José de Guimarães, the artist who adopted the name of the city where he was born as a pseudonym (his full name is José Maria Fernandes Marques), became one of the main Portuguese visual artists, whose career expanded beyond borders in a truly admirable way – in other words , José de Guimarães He is one of the rare Portuguese artists whose international career is more important than his national one. His artistic vocation emerged in 1967, when he went to work as a military engineer. The first steps in the world of arts were inspired by the artistic manifestations of African culture and Pop Art. Other influences range from the baroque style of Rubens, to the abstractionism of Klee and Kandinsky. Painter, sculptor, collector and amateur anthropologist created his own style, whether with the alphabet created or the works that represent the great fascination of José de Guimarães by non-Western cultures - among them Angola, Mexico and Japan, and by the creations of Man. For several decades, José de Guimarães has crossed non-verbal relationships in his work. In each figure, symbol, texture and color, there are very unique characteristics that create a creative reading of his art and of African, Chinese and Mesoamerican civilizations.

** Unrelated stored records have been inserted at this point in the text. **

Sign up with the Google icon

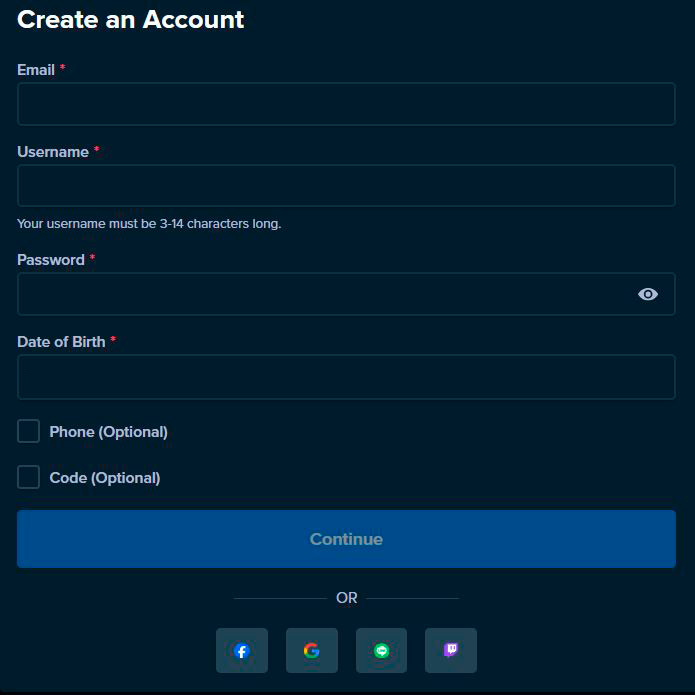click(x=312, y=650)
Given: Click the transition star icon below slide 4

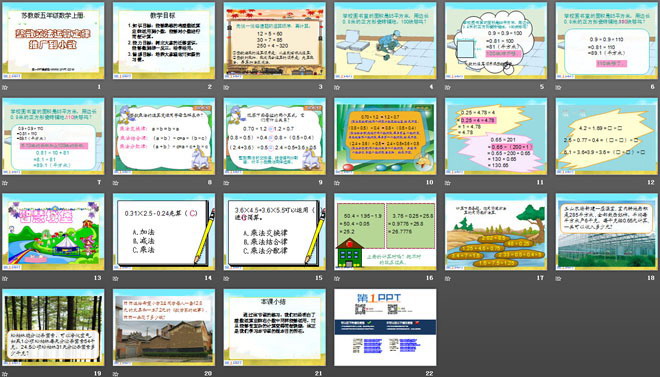Looking at the screenshot, I should (x=337, y=87).
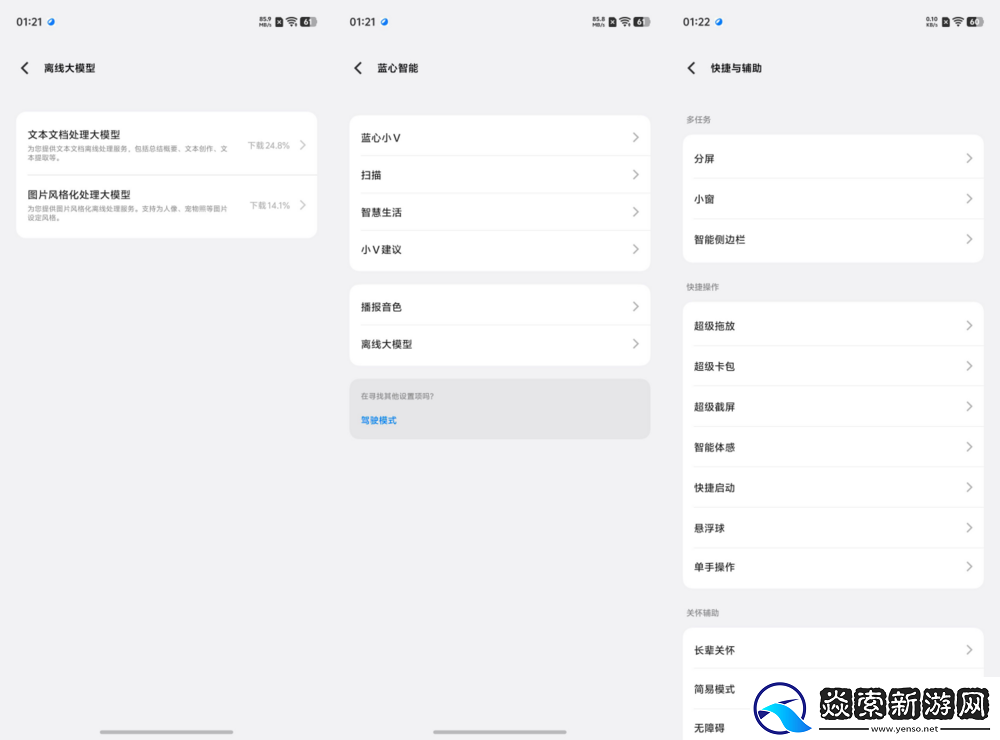Tap the gesture navigation bar at the bottom
1000x740 pixels.
tap(166, 731)
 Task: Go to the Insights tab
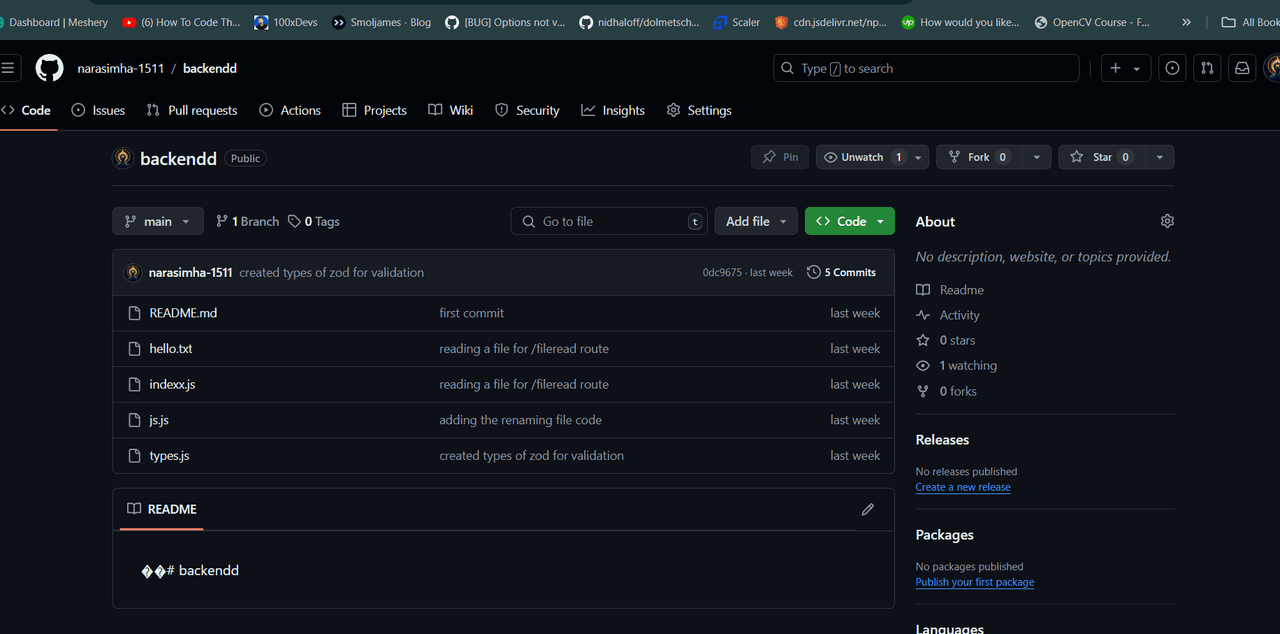click(x=613, y=110)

Discover five fantastic works that explain the career of José de Guimarães.
5 WORKS OF ART
Inspired by the adventures of Portuguese navigators and the life of the poet Luís de Camões, José de Guimarães created 16 lithographs. Each tells a story or represents an indispensable figure in the history of Portugal, from the first king of Portugal, D.Afonso Henriques, to the love story of D.Inês.
Sand Drawings
This series reflects the influence of African art, mainly the culture of the Quiocos of Northeast Angola in the works of the Portuguese artist. These works appear in his imagination through the influence of drawings drawn on the floor during conversations, synthetic ideograms of mental and symbolic schemes.
Hong Kong
In this Hong Kong series, the influence of Chinese aesthetics and calligraphy is noticeable. The artist himself said: «My first contact with Japan was due to a mere professional relationship, and almost at the same time I was contacted by the Goethe Institut in Osaka to build kites (...) my interest in Asian culture , namely Japanese and Chinese, began when I began my first contacts with the East in 1988. From that time on I began to introduce elements and archetypes from these cultures into my own work (...) I began to be interested in Chinese poetry from the dynasties Tang and Song and by Hokusai (especially his erotic art), with significant importance in the Hong Kong series»

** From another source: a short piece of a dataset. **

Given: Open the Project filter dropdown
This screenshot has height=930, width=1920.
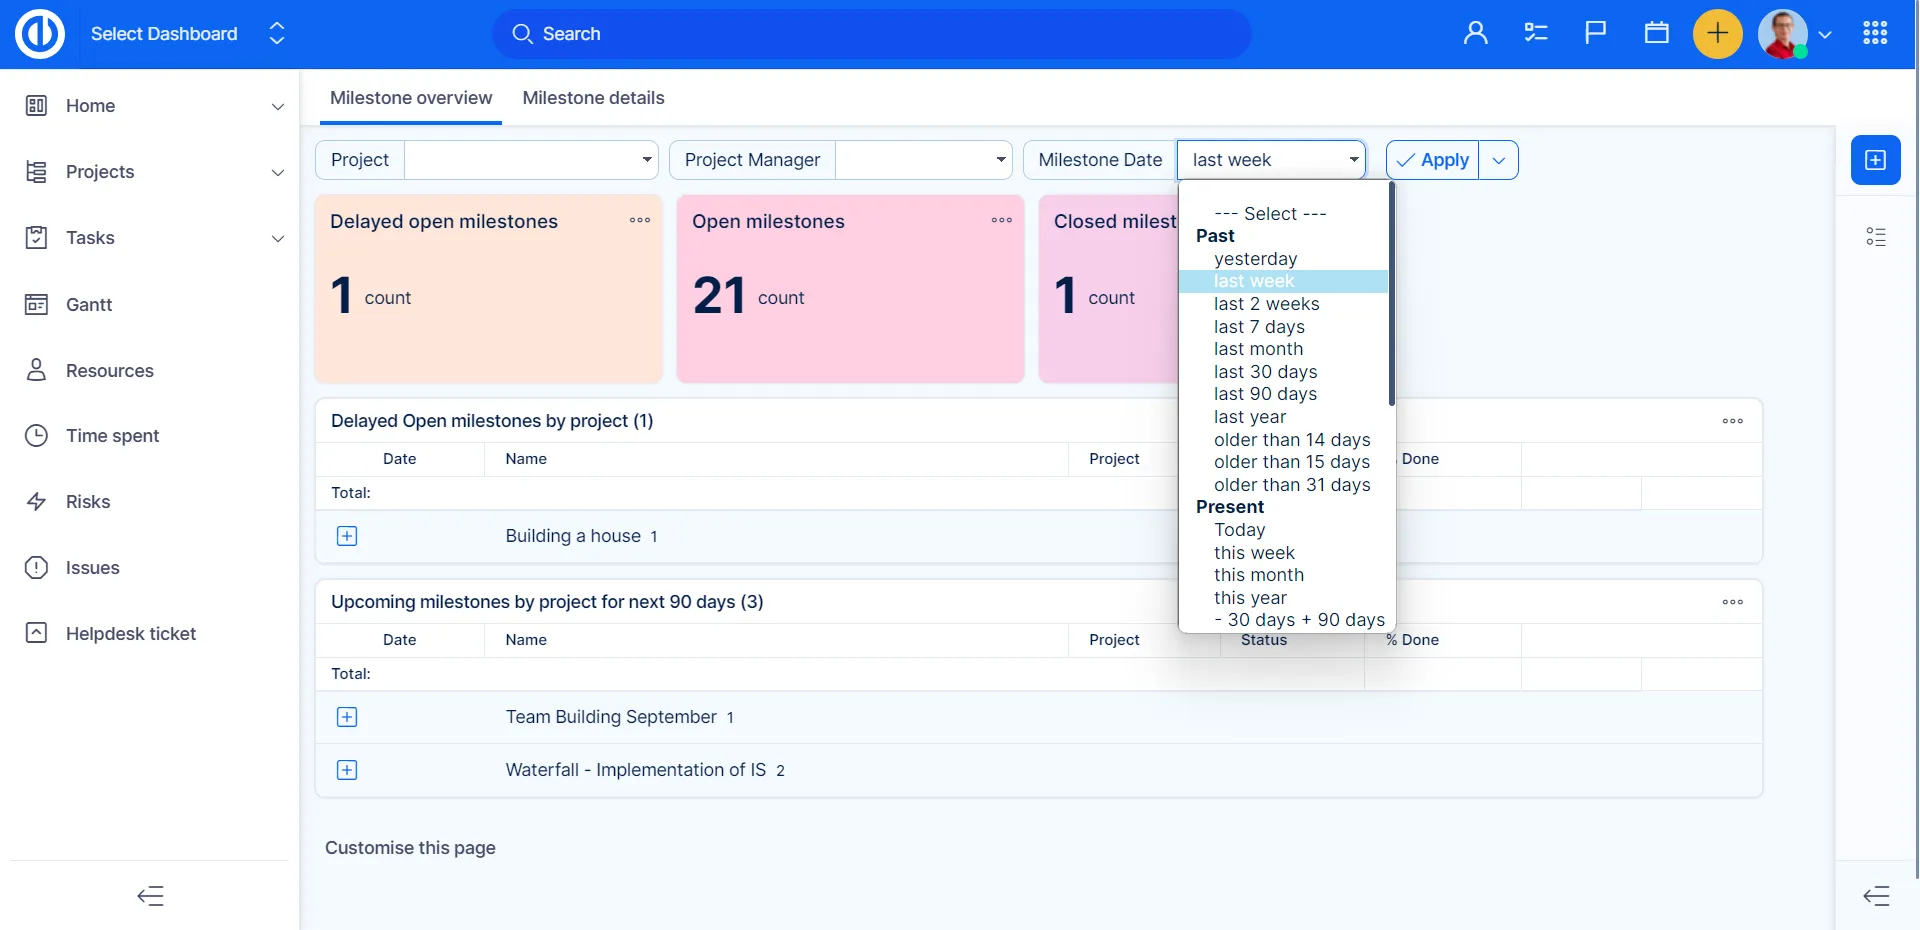Looking at the screenshot, I should point(530,160).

Nuno Faria wrote in the catalog for the exhibition "Negreiros e Guaranis - José de Guimarães" about Negreiros works: “Starting from the author’s extraordinary collection of primitive African art, certainly one of the most relevant in the Portuguese panorama, what we propose is to reactivate these nexus, these connections, a radical form of alterity that is established in the relationship between the viewer and the works in dialogue .” (…) With this apparently simple displacement operation, a connection is established between the negative and the positive, the form and its emptiness, which opens up a space for the materialization of absence through presence and vice versa, enabling internal representation absentia or in the negative, the principle of otherness. (…) This geometry of encounter, in a precarious balance, proposes a metaphor, a semantic transport: distance and proximity are abstract and cultural notions that we are able to transpose or deconstruct through the empirical exercise of contact with things, the experience of the world . It is this movement of approximation, this groping, sometimes without distance, without the mediation of vision, that constitutes the modus operandi of José de Guimarães, its ethics of intervention.”
African Alphabet, 1970-1974
Between 1970 and 1974, the Angolan period took place in which a new language was acquired, influenced by ideographic thinking, typical of African tribal culture. The African Alphabet series appears as “learning a language based on a cosmogonic richness, a permanent reinvention of the founding myth and not reified or mediated by the word (...) From learning African art, in its primitive, ritualistic and initiatory form, the artist took what is vocabulary, the basis of all his work, whose grammar, operating through the articulation of recurring fragments in combinatorial possibilities, refers to ideographic language typical of an oral matrix culture that operates through direct, objectual and metaphorical transmission and exchange. The ideograms, the use of the symbol, the clear form, normally translated into negative through the use of the silhouette, have become, more than an important form of recognition, the possibility of overcoming a dialectical and rhetorical vision of the world.”